Closely linked to the Trovatore series, Gentiluomo in villeggiatura is an emblematic example of de Chirico's 'New-Metaphysical' style. At the centre of the picture, a colourfully adorned nobleman-type, more human than the traditional Trovatore, yet still clearly part mannequin, his head expressionless, with arms seemingly made of biscuits - another recurring motif since the early Metaphysical period - and his armour reminiscent of his designs for Diaghilev's Ballets russes of the late 1920s. He stands alone before a white picket fence, an unexplainably miniature horse and some maps and a small castle on the green ground. The confident contrapposto stance and the unsheathed sword behind him mock the high aspirations of this creature, apparent lord of a miniature noble estate.

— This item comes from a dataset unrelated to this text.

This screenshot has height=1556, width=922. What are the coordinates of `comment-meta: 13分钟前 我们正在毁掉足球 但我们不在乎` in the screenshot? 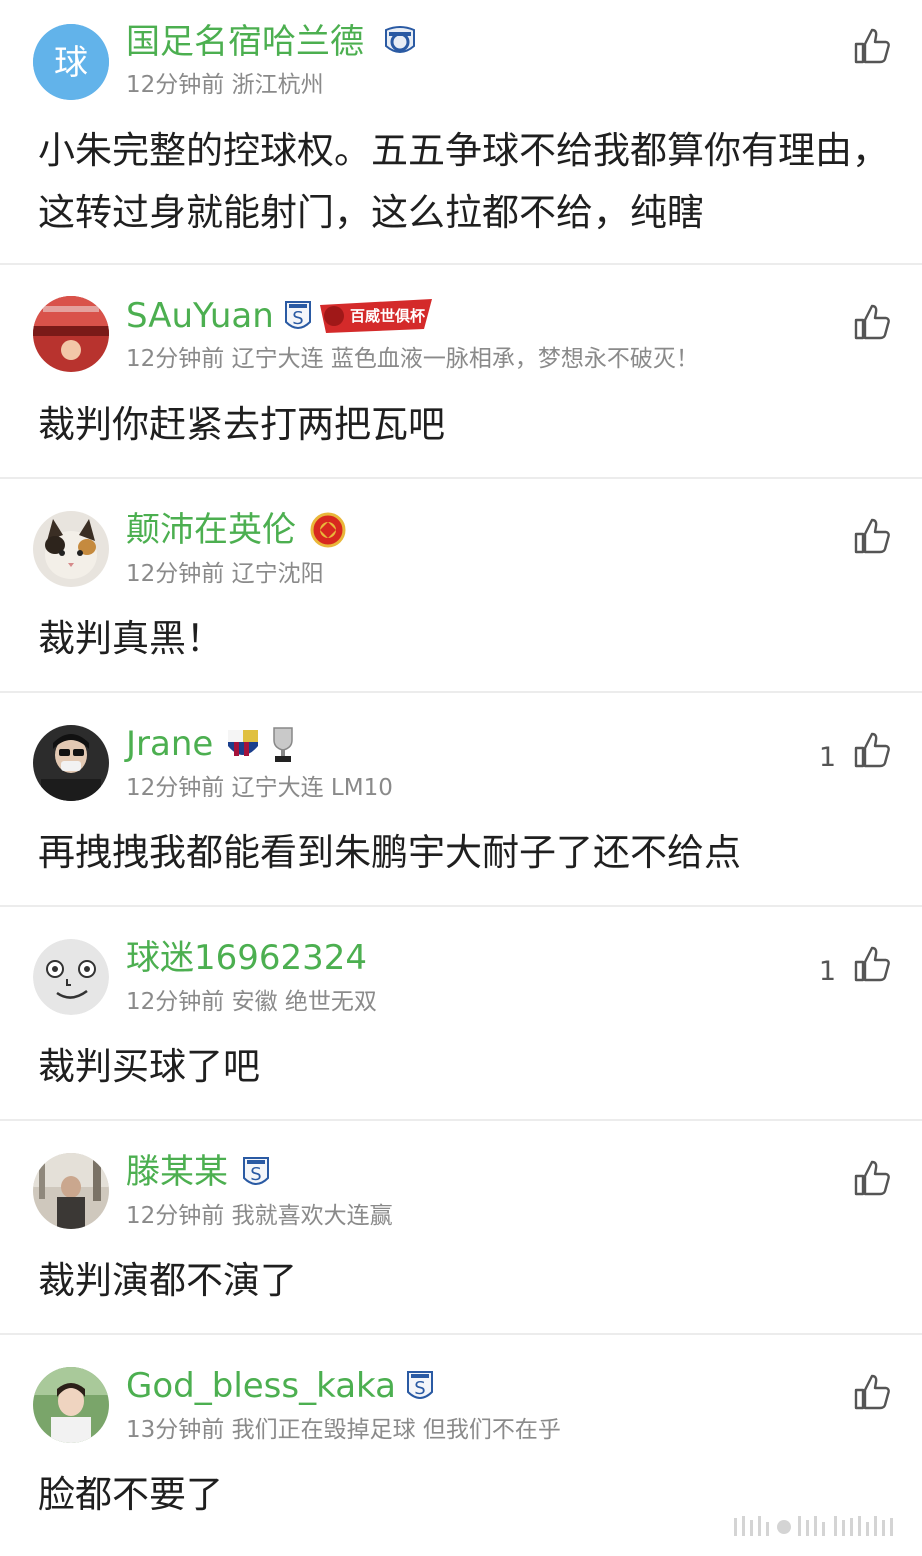 It's located at (344, 1430).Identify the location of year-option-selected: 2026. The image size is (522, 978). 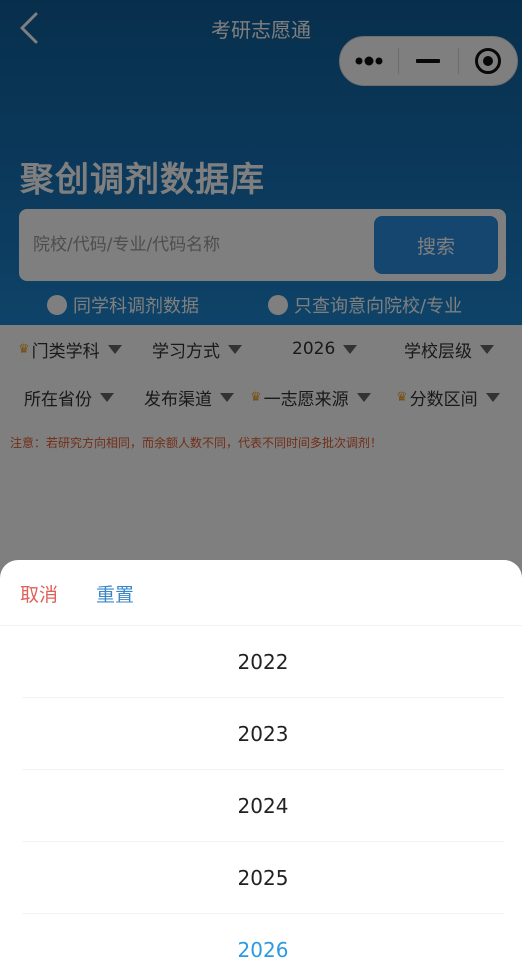
(263, 946).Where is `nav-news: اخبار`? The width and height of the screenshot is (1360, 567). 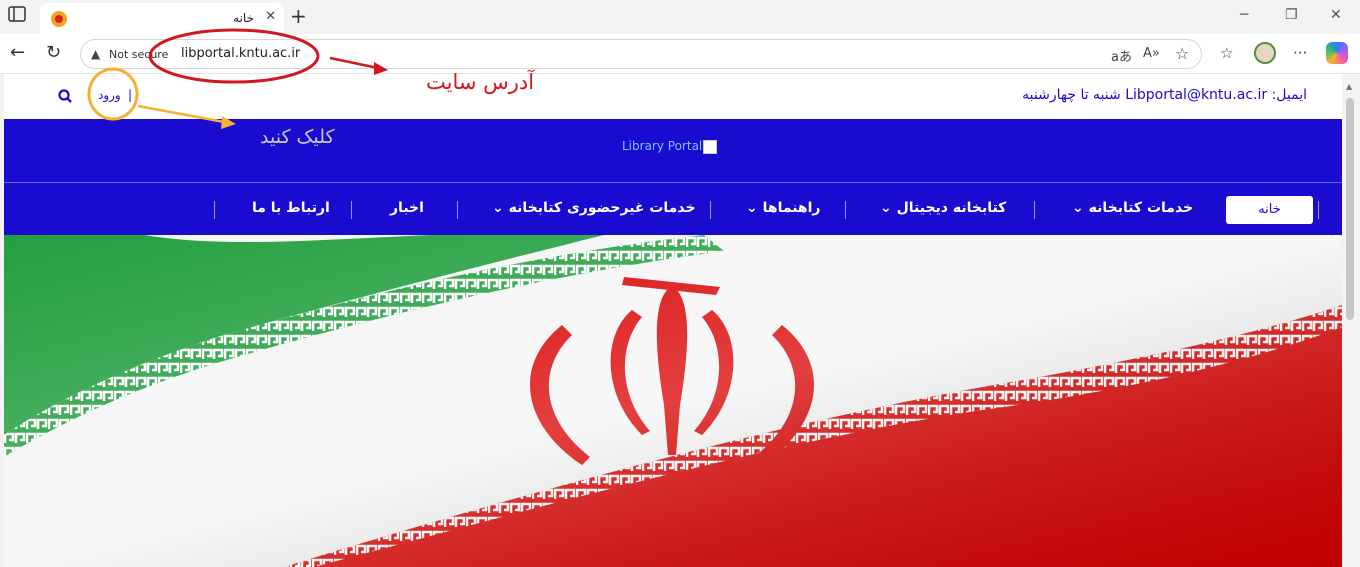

The Gentiluomo mannequin is a unique character, compared with the traditional Trovatore that appeared more frequently through de Chirico’s career. The Gentiluomo is invested with a greater sense of life absent from the mechanical Trovatore and the early Metaphysical works in general. The insertion of the biscuits are elements of reality, reproduced in a most tactile fashion and hark back to his Ferrara period. The colours have been given a new brightness and the light of the scene has become warmer. The darkening sky is here substituted with a patterned background, reminiscent of a stage set, the vertical pattern swirling downwards like the folds of the stage curtain.